How far can you go to look for your long-lost friends?
Friends are the wool sweaters that keep us warm in the Decembers of our lives. They are the buoys that keep us afloat when our spirits are dragged down to the abyss of uncertainties. They are the anchors that connect us to the realities of life. They are the laughing gas, our Energizer Bunny, the strong coffee that perks us up in the morning, at night.
We make many friends along the way because sentient beings need to foster relationships outside their family for survival. No man is an island, yes. Unlike our boyfriend or girlfriend, husband or wife — both real, perceived and imagined — we don’t normally celebrate anniversaries with our friends. But we remember the friendship forever. So every day is a celebration of sorts.
Of the many friends we meet, a handful will stand out. Then somewhere along the way, we lose our contact with them. Some friends that we lose along the way just remain in our memory banks, remembered only when there are stimuli that necessitate the trip down memory lane.
......
> [TO BE DONE]
Extend the essay on long-lost friends, picking up after its last sentence. These items were taken from a separate source.

[Records from a pointing dataset]
......
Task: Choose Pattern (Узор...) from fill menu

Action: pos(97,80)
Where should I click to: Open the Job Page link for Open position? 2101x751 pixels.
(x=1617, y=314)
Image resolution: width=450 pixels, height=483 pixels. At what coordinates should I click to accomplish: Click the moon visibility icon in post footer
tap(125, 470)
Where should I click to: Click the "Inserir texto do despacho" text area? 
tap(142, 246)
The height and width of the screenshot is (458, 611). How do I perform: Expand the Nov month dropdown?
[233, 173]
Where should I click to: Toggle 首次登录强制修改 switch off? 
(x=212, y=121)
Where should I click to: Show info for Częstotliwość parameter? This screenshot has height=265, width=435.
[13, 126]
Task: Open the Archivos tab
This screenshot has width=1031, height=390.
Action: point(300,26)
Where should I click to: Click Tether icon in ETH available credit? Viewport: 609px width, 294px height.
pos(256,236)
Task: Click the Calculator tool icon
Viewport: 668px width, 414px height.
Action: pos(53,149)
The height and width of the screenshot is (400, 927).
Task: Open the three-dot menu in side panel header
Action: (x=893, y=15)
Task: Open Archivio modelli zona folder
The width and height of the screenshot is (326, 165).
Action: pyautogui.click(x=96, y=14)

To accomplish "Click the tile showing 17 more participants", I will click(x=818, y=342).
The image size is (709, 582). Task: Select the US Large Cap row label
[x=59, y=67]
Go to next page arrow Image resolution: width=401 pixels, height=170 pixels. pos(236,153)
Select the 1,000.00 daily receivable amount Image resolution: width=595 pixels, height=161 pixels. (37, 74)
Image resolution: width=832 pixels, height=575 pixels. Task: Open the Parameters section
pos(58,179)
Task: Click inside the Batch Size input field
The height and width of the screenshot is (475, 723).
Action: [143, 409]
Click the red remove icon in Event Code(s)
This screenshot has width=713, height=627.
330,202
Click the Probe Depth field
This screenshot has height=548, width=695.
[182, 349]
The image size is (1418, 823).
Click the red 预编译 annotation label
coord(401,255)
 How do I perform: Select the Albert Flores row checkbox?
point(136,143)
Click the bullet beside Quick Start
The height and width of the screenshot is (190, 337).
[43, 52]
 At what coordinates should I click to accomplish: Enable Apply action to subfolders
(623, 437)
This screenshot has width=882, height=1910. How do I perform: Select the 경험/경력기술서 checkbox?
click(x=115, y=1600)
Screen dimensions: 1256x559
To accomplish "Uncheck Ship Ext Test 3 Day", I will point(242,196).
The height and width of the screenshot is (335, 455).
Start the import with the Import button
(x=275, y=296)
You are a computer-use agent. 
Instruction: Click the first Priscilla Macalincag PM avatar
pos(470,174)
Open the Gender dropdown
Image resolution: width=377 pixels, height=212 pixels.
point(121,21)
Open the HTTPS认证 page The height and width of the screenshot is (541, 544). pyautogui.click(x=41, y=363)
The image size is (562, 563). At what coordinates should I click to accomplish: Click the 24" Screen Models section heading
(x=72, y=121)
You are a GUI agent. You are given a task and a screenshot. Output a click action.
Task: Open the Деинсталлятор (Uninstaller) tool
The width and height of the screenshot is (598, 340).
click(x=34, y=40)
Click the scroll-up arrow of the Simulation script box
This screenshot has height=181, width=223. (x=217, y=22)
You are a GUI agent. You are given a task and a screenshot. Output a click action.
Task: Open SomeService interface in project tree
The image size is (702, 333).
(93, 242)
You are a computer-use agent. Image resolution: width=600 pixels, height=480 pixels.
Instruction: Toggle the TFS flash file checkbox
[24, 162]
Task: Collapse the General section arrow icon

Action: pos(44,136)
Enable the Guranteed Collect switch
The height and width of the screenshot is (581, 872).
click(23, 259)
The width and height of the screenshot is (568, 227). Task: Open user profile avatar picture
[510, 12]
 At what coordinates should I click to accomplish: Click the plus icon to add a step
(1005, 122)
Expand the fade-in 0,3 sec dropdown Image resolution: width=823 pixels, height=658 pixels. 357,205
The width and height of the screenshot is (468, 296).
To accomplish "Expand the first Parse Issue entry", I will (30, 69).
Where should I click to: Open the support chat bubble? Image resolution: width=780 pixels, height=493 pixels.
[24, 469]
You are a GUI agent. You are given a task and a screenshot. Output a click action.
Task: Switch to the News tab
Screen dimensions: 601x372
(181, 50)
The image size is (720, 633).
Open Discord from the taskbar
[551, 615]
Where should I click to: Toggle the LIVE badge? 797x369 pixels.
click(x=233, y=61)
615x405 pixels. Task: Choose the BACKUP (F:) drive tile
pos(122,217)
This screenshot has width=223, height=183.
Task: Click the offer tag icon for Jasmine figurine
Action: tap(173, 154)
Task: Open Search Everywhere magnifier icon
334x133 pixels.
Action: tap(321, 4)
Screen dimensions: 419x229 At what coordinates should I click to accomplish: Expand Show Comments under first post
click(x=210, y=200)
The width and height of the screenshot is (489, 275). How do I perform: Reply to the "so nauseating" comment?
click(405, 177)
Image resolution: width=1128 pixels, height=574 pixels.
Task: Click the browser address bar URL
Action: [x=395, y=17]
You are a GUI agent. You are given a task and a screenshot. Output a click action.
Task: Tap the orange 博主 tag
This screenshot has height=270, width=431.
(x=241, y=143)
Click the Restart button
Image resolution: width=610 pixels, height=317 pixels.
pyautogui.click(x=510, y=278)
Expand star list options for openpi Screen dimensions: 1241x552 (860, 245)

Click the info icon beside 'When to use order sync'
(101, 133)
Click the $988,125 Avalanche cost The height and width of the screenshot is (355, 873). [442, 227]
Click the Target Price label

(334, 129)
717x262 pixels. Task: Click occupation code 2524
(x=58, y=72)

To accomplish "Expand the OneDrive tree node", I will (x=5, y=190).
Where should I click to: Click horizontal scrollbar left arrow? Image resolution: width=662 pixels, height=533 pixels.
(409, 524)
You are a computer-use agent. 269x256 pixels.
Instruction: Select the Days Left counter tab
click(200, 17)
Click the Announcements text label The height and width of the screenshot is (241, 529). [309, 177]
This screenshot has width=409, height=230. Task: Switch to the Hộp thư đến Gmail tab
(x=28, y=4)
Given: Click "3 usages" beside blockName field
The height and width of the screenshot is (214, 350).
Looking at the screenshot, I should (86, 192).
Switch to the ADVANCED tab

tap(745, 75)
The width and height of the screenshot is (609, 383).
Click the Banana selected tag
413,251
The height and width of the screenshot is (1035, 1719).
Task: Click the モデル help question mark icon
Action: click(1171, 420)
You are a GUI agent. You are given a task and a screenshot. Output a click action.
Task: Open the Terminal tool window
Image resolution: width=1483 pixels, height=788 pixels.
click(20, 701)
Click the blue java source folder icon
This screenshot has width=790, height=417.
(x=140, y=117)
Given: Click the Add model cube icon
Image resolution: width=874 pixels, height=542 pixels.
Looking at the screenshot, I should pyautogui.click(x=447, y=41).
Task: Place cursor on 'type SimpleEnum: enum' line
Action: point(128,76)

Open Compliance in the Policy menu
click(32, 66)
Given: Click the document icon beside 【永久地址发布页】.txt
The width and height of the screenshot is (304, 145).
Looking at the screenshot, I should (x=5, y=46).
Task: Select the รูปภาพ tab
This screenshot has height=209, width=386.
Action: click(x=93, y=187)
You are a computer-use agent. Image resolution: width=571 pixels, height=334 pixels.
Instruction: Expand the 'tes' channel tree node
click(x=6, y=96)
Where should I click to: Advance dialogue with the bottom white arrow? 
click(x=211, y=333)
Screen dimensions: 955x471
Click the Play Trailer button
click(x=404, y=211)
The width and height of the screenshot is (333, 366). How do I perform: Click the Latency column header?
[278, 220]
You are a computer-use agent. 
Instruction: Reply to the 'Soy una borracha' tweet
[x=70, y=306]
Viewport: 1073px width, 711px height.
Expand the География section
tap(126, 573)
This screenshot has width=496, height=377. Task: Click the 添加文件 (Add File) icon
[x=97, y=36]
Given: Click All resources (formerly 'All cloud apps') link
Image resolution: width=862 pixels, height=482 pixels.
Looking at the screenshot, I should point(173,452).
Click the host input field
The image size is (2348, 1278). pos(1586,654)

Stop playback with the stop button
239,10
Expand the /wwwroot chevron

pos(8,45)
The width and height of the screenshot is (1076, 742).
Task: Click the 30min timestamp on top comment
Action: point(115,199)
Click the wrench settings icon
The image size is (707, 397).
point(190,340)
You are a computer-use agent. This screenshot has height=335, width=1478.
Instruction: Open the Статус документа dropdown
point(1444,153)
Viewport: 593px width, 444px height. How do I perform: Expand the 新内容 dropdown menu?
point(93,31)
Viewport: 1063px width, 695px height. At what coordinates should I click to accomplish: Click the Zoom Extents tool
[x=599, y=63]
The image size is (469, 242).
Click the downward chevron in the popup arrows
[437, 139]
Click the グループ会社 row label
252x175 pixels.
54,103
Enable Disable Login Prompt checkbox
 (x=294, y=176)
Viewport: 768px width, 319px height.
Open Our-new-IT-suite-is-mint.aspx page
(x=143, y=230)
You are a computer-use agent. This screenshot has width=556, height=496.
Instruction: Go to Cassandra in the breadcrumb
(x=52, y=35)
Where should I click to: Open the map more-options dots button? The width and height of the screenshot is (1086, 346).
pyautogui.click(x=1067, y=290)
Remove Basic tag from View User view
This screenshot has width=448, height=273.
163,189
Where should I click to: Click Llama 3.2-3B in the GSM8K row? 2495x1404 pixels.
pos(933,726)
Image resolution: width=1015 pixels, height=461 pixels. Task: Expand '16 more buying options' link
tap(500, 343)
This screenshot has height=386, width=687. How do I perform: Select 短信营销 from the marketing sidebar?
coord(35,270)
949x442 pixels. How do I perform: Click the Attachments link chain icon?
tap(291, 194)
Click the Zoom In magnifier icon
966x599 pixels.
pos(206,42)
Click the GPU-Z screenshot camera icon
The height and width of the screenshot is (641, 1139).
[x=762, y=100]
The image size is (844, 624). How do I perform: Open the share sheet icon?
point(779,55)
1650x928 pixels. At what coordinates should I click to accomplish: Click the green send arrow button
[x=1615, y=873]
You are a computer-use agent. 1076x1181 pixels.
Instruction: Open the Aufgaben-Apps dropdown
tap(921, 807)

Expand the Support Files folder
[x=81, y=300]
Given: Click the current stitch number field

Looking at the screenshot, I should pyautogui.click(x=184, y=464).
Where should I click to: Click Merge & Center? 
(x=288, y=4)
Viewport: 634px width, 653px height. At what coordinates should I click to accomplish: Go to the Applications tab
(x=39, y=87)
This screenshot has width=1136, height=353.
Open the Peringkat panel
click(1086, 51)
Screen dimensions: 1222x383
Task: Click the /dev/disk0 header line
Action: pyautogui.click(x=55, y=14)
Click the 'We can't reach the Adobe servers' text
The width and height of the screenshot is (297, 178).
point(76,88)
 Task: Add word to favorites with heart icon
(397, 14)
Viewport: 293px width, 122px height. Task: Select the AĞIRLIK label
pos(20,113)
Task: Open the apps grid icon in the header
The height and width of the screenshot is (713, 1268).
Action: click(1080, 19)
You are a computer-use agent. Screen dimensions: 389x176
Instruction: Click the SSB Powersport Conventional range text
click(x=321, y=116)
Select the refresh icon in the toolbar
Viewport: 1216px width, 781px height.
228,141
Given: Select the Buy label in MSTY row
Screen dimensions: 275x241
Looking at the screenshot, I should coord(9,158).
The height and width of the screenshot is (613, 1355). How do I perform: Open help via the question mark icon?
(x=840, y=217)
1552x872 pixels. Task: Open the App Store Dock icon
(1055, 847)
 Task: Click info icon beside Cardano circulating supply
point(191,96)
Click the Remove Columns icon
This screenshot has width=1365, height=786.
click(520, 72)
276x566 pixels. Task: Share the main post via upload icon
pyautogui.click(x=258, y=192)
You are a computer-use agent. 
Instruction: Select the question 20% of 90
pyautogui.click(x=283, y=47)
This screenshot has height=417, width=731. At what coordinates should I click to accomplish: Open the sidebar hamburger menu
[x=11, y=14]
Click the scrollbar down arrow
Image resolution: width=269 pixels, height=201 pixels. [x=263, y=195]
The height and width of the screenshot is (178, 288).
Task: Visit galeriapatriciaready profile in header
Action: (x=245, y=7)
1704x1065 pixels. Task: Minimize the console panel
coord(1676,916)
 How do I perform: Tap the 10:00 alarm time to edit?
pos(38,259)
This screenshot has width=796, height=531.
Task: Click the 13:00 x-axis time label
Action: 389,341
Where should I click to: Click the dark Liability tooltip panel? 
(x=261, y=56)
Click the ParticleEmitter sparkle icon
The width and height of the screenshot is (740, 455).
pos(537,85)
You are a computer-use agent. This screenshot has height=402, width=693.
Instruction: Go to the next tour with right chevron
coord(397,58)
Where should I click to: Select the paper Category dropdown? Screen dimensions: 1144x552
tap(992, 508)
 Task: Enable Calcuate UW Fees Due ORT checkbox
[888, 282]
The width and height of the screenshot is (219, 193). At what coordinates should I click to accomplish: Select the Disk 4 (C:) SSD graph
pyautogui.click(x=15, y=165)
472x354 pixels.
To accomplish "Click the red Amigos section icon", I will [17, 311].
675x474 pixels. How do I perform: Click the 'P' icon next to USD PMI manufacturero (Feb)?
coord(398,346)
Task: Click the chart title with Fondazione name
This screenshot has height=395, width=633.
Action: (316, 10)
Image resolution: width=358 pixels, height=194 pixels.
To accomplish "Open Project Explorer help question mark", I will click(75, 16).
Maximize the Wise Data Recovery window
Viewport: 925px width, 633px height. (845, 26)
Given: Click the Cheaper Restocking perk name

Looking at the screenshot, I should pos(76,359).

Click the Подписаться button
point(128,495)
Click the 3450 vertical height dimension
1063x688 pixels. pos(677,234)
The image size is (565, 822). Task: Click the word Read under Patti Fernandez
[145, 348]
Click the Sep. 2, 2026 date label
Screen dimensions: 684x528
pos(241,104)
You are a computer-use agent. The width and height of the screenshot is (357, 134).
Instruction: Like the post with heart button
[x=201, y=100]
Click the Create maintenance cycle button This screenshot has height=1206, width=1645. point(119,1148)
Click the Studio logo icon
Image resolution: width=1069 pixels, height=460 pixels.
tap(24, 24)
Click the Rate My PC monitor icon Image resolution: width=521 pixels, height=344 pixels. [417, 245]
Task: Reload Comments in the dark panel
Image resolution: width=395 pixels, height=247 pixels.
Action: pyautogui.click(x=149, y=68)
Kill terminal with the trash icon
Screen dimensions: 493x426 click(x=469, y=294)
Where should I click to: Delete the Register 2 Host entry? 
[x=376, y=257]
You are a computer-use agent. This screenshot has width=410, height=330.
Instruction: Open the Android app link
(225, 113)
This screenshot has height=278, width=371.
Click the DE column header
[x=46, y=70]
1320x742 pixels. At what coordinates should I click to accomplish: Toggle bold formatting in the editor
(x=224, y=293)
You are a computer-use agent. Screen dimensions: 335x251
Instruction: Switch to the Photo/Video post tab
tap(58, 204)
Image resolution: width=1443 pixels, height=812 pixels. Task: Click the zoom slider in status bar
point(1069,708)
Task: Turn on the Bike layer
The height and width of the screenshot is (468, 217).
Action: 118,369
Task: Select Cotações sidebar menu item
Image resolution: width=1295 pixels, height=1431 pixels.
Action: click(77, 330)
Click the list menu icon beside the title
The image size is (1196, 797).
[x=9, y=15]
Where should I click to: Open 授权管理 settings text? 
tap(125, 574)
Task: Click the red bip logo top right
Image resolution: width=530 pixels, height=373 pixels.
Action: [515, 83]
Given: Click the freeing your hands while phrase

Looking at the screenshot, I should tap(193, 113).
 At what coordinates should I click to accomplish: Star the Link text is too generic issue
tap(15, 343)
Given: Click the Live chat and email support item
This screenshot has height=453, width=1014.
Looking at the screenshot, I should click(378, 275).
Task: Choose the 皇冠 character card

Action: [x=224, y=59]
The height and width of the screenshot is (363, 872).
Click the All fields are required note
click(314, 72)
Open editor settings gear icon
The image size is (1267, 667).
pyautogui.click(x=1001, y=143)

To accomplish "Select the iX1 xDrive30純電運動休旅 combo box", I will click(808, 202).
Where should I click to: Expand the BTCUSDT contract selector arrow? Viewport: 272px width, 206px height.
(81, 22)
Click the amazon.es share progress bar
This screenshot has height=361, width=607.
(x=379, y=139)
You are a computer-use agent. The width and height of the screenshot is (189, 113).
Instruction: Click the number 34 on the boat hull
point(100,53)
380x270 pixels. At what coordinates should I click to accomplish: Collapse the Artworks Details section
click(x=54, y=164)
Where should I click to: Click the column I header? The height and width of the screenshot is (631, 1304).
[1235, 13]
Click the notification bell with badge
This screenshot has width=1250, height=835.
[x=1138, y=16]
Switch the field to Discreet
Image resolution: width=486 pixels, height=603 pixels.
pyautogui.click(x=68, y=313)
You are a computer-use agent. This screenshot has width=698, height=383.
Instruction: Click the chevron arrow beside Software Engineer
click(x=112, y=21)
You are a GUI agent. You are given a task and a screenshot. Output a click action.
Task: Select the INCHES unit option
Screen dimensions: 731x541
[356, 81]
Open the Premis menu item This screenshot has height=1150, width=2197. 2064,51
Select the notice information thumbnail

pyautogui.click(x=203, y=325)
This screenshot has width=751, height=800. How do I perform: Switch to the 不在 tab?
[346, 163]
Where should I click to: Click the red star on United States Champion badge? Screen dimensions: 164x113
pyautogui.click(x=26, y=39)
......
> [REPLY]
But there are friends we have not seen and not heard from for ages who remain a voice in our head. They are the friends we pray to see again just so we can thank them for what they once meant in our lives and what they will mean again to us when we meet them once again.
The question now is: up to what extent are you willing to search for your long-lost friends?
For my male college best friend Jay Capiral and me, it took us 20 long years to find Jojo Robeniol and Edd Uñamayor, two of our very good friends who, till the time we found them again, were always the topic of our conversation, the footnote in our prayers at night, our extra wish on our birthday. We even went to the extent of believing in Santa Claus despite our creeping date with the Big 4-0, just to believe that the Ho-Ho-Ho Man would lead us to finding them.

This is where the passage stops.